• EXERCISE GOAL
Looking through the data below, work out how many lines have the word "computer". Reply with that number only.

• Data extracted from a collection
• • • •
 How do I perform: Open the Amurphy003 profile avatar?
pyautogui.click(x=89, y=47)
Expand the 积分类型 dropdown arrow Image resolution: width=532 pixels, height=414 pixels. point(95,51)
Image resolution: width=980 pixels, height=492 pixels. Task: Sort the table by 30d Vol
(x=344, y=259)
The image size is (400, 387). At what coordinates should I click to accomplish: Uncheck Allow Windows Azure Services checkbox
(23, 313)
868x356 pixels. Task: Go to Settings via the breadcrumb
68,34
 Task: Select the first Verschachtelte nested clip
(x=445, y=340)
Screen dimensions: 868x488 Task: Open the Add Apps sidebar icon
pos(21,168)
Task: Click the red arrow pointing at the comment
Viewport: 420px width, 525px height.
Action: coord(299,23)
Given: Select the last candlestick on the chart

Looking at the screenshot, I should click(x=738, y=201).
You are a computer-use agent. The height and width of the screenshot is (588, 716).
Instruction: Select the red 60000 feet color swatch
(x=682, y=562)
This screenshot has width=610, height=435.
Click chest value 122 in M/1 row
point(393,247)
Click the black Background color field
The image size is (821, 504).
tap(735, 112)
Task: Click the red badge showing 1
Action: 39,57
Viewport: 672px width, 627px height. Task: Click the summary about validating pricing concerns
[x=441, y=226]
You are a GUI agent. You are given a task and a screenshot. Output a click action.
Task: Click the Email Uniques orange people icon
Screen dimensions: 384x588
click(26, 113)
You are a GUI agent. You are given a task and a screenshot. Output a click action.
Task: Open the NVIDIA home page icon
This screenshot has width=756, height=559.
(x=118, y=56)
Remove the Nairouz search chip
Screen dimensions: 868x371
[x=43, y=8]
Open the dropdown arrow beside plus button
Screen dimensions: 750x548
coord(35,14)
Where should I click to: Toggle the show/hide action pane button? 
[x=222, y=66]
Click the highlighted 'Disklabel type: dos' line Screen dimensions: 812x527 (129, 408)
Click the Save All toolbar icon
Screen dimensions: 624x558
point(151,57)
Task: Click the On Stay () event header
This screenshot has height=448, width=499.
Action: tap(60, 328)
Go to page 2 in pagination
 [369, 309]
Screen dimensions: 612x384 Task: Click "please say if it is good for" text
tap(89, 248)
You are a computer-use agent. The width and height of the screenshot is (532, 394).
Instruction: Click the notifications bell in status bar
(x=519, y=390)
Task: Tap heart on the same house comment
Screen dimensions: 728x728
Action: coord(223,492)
• • • •
• WRITTEN SOLUTION
2